Atom Export is a proposal for a standard/convention/something for the
export of content from a CMS (think blogging engine) in a format that
is similar to other Atom standards. The assumption here is that the
content being exported is a good fit for Atom. I believe this to be
the case (hence discussing it on this list) but it is not established
yet.
More rationale, and initial attempt, here: http://girtby.net/articles/
2006/08/14/towards-a-common-blog-export-format
### Where did we get up to?
We have a list of requirements for the export format, specifically
the data from a typical blogging engine that should be included in
the export. We also had identified some preliminary issues with
representing the content in an Atom-based document format. Lastly we
had clarified some scope, namely that the primary use case should be
for migrating from one content engine to another, and not necessarily
for backup purposes within a single application.
### What data is to be represented by this?
Here is a list of data to be included in the export. For convenience
a blog engine is assumed, although other compatible CMSs may
implement this as well:
1. Complete list of authors defined. For each author:
1. Name
2. URI
3. email
2. Complete list of categories defined:
1. Name
2. URI
3. All articles. For each article:
1. Source text
2. All the relevant metadata from the Atom spec, namely:
author, ID, published, rights, title, updated, summary, categories
3. Some other metadata: draft status, syntax of source
4. All comments and trackbacks. For each comment or trackback:
1. Source text
2. Atom spec metadata: author, ID, title, published,
summary, avatar?
3. Additional metadata: pointer to parent article or
comment (ie "in-reply-to")
5. All "Owned" media. For each media object:
1. URI
2. MIME type
3. Binary data
### What are the issues identified so far?
Briefly:
* It was felt that the inclusion of binary media objects warrants
the use of a binary archive format. The issue of how to organise the
content within the archive file is unresolved.

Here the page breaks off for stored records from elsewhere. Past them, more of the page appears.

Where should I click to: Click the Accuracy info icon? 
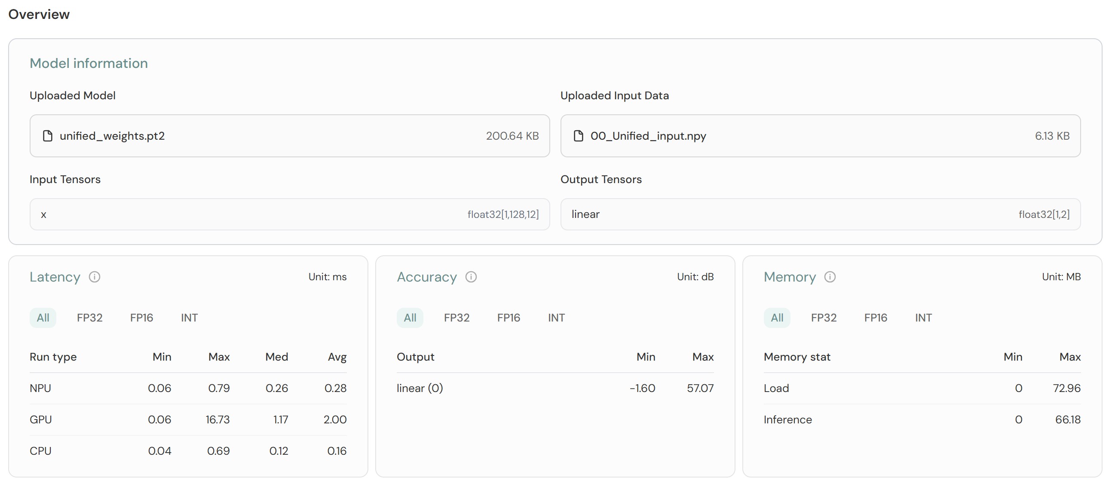pyautogui.click(x=471, y=277)
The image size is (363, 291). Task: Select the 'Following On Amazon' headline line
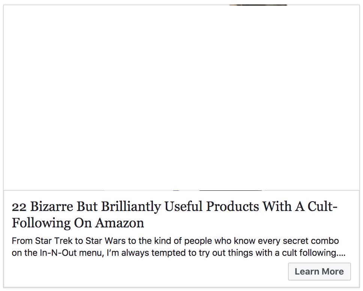click(x=78, y=223)
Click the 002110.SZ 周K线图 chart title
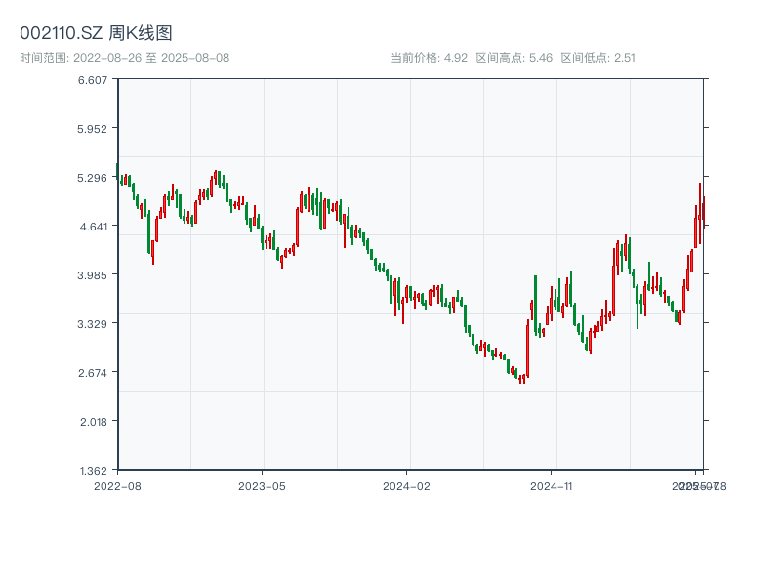 coord(97,33)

* There was some discussion about the inclusion of generated text,
specifically HTML generated from the source text. It is redundant but
may be useful.
### What now?
I think the best way to proceed is to propose a fresh mapping of the
above data requirements to Atom-derived constructs. I already had a
go at this previously, but I think it might be better to start
afresh. This time I'd like to try an approach based around the
concepts introduced in APP, particularly that of collections, which
look like a good fit for items 3,4, and 5 above.